Researchers from the University of Cambridge and University College London have been developing a single-material electronic skin (e-skin) that would enable robots to detect a wide range of tactile inputs much like human skin, says The Engineer.
Key Capabilities
- Multi-modal touch sensing from one material: Unlike traditional robotics, where separate sensors detect pressure, temperature, and damage, this e-skin integrates all sensing capabilities into one stretchable, gelatin-based hydrogel layer, simplifying design and boosting durability.
- Ultra-high resolution: The material embeds over 860,000 microscopic conductive pathways, and despite using just 32 electrodes at the wrist, it generates more than 1.7 million data points for sensory feedback.

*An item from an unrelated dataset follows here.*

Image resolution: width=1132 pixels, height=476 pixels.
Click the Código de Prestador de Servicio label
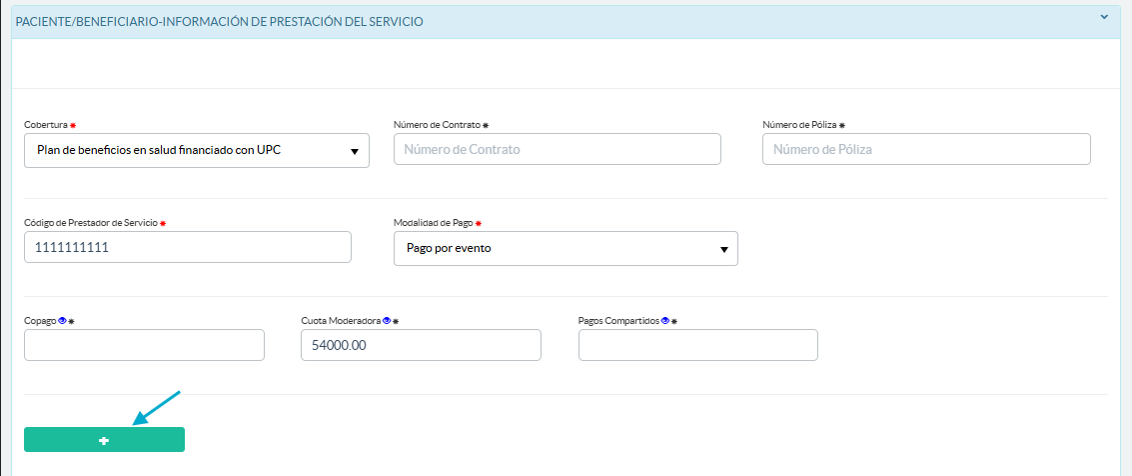click(x=90, y=222)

- Rich tactile discrimination: The e-skin can differentiate finger taps, changes in temperature (hot or cold), and even physical harm such as cuts or stabs. Machine-learning algorithms further refine its ability to classify touch types accurately.
Material Advantages
- Flexible, durable, and affordable: The stretchable hydrogel can be molded into complex shapes such as robotic hands, and it’s relatively cheap and easy to fabricate, making it practical for broad deployment.
- Scalable and robust: The single-material approach avoids the complexity and fragility of multi-sensor layers, enabling robust tactile realism across larger robotic surfaces
This e-skin represents a significant rise in robotic tactile capability. By combining high-resolution, multi-modal sensing in a simple, flexible material, it equips robots with a tactile perception closer to human-level touch, opening doors for safer, more responsive robotic and prosthetic applications.